:: Exercise aim ::
Please output exactly the lines of the material from the first through the line containing "This screenshot has width=800, height=600.", and nothing more.

:: Available data ::
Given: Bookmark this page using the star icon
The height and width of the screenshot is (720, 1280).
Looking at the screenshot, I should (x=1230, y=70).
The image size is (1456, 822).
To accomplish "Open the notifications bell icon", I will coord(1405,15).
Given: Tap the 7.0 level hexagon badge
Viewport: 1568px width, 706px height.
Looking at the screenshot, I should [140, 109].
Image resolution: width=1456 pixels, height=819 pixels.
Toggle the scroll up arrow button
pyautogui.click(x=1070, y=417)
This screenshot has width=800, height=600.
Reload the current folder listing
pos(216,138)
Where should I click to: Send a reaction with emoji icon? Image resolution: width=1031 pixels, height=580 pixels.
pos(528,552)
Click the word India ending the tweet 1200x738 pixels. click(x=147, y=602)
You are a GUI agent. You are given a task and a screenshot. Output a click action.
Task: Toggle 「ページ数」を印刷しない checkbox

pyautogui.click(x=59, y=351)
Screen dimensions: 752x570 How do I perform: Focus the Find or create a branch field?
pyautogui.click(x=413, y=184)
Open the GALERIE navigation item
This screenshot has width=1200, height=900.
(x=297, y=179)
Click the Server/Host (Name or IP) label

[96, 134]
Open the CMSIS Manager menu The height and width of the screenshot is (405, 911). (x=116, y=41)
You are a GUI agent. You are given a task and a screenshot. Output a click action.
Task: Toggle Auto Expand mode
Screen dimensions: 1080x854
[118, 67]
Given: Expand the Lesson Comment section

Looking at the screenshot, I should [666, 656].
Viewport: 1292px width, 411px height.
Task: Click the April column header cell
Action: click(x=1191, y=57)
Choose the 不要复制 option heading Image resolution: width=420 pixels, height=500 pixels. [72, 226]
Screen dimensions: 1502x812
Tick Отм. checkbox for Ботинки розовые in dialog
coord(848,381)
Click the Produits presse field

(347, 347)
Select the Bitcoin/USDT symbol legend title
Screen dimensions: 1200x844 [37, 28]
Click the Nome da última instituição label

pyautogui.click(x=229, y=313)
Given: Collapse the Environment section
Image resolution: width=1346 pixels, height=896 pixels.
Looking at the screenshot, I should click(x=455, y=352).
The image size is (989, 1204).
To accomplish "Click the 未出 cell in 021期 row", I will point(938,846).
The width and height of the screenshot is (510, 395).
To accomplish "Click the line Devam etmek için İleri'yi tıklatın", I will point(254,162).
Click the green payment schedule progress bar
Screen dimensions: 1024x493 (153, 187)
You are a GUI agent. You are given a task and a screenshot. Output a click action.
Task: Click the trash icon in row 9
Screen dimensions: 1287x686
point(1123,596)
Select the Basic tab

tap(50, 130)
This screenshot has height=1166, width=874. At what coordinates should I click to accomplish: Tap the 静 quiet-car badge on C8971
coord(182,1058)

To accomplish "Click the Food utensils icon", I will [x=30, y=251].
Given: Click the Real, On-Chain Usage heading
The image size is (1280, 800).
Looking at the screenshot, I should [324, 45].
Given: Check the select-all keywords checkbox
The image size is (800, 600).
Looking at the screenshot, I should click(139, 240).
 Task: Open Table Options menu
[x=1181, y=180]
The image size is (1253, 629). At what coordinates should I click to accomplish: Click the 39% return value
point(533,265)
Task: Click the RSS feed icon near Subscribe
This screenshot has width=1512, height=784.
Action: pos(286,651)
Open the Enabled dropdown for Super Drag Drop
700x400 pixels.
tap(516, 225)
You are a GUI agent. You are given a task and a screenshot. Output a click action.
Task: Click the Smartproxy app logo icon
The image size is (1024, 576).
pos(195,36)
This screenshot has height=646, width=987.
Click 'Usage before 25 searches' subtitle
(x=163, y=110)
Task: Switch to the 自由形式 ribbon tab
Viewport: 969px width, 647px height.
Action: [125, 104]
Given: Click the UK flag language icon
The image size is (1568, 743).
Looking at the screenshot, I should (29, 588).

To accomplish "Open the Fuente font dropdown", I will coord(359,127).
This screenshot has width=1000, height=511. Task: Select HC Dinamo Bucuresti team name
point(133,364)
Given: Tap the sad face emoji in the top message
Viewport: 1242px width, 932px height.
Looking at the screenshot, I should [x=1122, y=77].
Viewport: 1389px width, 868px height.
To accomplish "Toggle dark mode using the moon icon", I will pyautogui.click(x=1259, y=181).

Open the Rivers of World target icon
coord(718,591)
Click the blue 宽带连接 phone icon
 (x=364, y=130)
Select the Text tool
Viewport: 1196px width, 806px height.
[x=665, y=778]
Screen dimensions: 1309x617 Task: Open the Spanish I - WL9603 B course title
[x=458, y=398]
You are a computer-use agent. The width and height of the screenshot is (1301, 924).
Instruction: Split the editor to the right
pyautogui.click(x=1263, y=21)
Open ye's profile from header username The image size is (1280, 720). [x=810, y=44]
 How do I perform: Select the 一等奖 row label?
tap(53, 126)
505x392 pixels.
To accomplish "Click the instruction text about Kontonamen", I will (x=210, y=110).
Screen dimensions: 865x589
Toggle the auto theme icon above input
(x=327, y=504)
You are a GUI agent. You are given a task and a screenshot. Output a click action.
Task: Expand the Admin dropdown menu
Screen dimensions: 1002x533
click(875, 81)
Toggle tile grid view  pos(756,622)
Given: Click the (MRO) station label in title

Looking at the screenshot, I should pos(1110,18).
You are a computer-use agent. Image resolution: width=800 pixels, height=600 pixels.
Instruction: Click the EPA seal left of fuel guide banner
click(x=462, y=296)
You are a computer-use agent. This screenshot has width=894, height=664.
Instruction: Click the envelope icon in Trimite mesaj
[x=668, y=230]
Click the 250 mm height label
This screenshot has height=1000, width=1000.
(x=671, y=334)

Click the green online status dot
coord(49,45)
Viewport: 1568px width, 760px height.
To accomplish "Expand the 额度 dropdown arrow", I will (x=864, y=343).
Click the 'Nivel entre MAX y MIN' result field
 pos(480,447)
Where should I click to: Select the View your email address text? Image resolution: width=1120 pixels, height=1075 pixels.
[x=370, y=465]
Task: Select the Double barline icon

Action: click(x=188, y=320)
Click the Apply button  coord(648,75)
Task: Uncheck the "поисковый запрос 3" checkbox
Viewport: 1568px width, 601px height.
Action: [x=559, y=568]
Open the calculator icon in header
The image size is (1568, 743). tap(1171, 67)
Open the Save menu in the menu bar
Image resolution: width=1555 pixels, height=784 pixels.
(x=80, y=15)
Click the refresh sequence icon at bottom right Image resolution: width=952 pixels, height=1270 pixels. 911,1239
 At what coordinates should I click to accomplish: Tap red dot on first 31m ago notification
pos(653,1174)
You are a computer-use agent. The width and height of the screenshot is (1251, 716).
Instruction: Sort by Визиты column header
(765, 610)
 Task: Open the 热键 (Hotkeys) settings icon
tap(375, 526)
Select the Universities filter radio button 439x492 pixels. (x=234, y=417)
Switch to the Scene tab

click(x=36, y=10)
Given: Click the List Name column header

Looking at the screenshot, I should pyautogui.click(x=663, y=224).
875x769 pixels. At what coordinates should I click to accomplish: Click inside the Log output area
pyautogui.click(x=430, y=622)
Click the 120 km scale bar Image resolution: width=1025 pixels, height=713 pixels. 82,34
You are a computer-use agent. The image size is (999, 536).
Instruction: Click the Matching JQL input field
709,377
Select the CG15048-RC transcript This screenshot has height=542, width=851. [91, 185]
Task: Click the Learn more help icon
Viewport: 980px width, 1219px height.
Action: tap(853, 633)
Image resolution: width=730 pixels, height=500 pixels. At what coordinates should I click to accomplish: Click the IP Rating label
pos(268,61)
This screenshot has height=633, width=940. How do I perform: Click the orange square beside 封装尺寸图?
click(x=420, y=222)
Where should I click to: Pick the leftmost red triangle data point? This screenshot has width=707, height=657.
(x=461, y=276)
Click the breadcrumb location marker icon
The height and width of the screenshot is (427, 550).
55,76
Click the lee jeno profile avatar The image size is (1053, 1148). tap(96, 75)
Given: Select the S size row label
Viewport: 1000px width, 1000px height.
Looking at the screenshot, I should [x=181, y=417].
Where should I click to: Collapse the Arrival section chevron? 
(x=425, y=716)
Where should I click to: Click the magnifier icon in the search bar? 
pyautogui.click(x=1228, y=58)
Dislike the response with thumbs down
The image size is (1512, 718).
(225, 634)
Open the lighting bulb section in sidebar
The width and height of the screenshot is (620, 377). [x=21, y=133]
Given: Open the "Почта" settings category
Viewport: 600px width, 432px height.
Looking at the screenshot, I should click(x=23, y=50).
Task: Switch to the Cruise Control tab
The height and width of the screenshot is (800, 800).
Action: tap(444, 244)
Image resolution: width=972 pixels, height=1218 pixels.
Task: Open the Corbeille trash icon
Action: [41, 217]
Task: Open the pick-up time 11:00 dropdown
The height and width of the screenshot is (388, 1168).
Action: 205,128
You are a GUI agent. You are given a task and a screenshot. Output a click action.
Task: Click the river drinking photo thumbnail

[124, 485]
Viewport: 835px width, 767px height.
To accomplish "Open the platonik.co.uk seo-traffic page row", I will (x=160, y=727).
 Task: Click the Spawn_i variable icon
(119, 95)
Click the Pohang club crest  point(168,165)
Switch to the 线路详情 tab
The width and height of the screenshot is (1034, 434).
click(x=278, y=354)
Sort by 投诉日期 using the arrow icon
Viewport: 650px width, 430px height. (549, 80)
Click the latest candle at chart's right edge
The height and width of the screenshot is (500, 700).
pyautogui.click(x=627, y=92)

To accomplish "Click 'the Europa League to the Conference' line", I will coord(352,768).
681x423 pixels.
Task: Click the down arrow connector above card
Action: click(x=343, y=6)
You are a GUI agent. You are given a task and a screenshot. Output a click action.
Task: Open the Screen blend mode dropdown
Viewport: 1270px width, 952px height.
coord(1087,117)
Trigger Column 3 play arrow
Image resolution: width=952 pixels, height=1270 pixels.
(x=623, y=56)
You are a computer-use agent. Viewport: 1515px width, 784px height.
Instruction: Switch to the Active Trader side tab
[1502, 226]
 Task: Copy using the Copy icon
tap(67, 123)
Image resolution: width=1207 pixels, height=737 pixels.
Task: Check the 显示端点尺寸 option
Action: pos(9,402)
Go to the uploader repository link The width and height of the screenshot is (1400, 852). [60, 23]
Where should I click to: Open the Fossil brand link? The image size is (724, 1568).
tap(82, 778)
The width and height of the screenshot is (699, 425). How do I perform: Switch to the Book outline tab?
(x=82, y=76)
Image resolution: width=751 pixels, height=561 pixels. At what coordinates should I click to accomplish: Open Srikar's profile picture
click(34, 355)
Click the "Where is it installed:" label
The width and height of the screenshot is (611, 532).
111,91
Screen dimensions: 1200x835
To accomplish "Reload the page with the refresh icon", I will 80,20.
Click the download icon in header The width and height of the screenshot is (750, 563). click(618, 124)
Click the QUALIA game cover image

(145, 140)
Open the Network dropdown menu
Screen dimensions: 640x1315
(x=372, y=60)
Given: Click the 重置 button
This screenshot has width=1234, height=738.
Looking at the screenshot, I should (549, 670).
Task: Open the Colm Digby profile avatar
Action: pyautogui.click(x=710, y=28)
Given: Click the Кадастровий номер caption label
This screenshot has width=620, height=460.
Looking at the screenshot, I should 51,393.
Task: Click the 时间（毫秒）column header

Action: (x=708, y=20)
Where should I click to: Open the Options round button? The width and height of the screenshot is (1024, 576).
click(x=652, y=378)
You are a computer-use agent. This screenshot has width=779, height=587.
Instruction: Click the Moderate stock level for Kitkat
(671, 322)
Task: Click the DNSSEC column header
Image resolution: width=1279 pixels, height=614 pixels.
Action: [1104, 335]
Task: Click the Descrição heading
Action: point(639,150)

:: Expected output ::
Given: Bookmark this page using the star icon
The height and width of the screenshot is (720, 1280).
Looking at the screenshot, I should (x=1230, y=70).
The image size is (1456, 822).
To accomplish "Open the notifications bell icon", I will coord(1405,15).
Given: Tap the 7.0 level hexagon badge
Viewport: 1568px width, 706px height.
Looking at the screenshot, I should [140, 109].
Image resolution: width=1456 pixels, height=819 pixels.
Toggle the scroll up arrow button
pyautogui.click(x=1070, y=417)
This screenshot has width=800, height=600.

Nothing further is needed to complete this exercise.